RECORDS FOR THE TASK
>>>

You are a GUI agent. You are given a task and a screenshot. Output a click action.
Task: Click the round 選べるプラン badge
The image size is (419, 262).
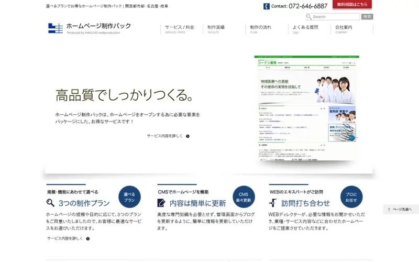point(129,197)
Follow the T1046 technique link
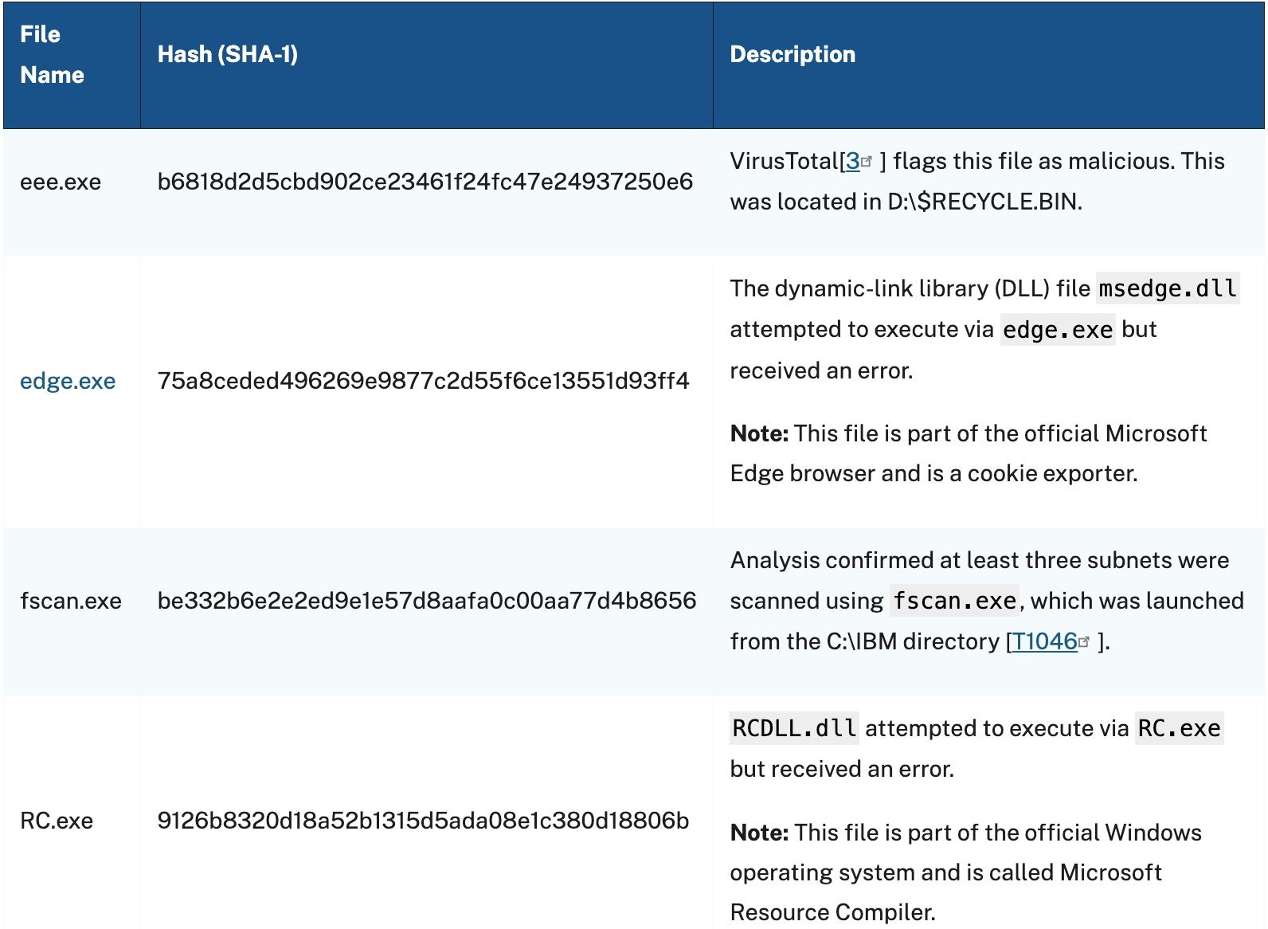 coord(1043,641)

<<<

YOUR ASSIGNMENT
Leaving the pictures aside, give back all the records exactly as they are.

ANSWER FOR THIS EXERCISE
You are a GUI agent. You are given a task and a screenshot. Output a click action.
Task: Click the round 選べるプラン badge
The image size is (419, 262).
point(129,197)
Follow the T1046 technique link
 coord(1043,641)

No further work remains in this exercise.